Hypoxemia is commonly associated with pathology of respiratory and cardiovascular systems with ventilation/perfusion mismatch as the most common underlying mechanism. The relation of arterial hypoxemia and chronic liver disease was first reported in nineteenth century and the term “hepatopulmonary syndrome” was first used in 1988, which is characterized by the triad of liver disease, arterial hypoxemia and intrapulmonary vascular dilatation [3]. Intrapulmonary vascular dilatation is the main pathophysiology of HPS with unclear mechanism. It was postulated to be associated with nitric oxide with evidence of increased level of exhaled nitric oxide in cirrhotic patients which normalise after liver transplantation, as well as an increased activity of both endothelial nitric oxide synthase and inducible nitric oxide synthase found in the pulmonary microvasculature in experimental animal model with chronic common bile duct ligation [4].

The diagnostic criteria of HPS includes partial pressure of oxygen less than 80 mmHg while breathing under room air in a sitting position and at rest, or alveolar-arterial oxygen gradient of more than 15 mmHg while breathing room air, pulmonary vascular dilatation as shown by positive contrast-enhanced echocardiography or by radioactive lung perfusion scan, and portal hypertension with or without cirrhosis [5]. It is crucial to consider HPS in liver cirrhotic patient with portal hypertension who has unexplained hypoxemia after ruling out lung and heart pathology as shown in our case where a computed tomography of thorax and pulmonary artery as well as an echocardiography did not show any significant pathology. The gold standard for diagnosing a pulmonary vascular dilatation is by a contrast-enhanced echocardiography with agitated saline which was well demonstrated in our patient where the microbubbles seen in the left atrium at fourth to fifth cardiac cycle which confirmed an intrapulmonary vascular shunt or dilatation. In normal condition, the microbubbles should not appear in the left heart as it will be trapped in the pulmonary circulation and absorbed by the alveoli, and if the microbubbles appear in the left atrium before the third cardiac cycle indicates an intracardiac shunt. Transoesophageal echocardiography is superior than transthoracic echocardiography in diagnosis; however, it is invasive and higher risk as oesophageal varices are common in portal hypertensive patient. A radioactive lung perfusion scan is another option to establish pulmonary vessels dilatation but it is not as sensitive as echocardiography because it does not distinguish between intrapulmonary and intracardiac shunting [5].

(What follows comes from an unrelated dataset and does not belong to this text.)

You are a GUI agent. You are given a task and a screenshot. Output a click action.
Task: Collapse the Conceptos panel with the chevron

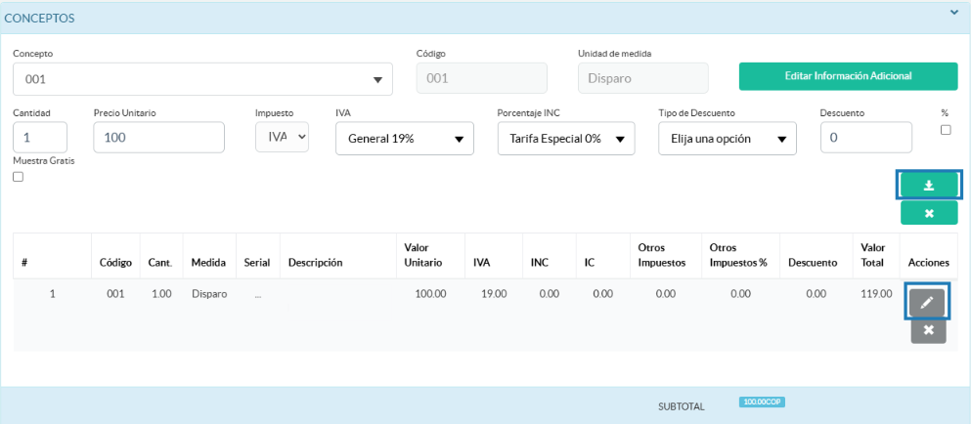point(954,13)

Oxygen supplementation is indicated for patients with hypoxemia and liver transplantation is the only established treatment to improve survival and clinical outcomes in patients with HPS. There is no approved medical therapy for HPS as many medications such as pentoxifylline, mycophenolate mofetil, aspirin, methylene blue, nitric oxide inhibitors, somatostatin, and oral garlic consumption had been tried but did not show a conclusive benefit [5].

Conclusion

HPS is not an uncommon complication of chronic liver disease. Usual manifestation of HPS is platypnea which needs to be differentiated from orthopnoea associated with cardiopulmonary disease. Nevertheless, there is no effective therapeutic approach of HPS besides liver transplantation.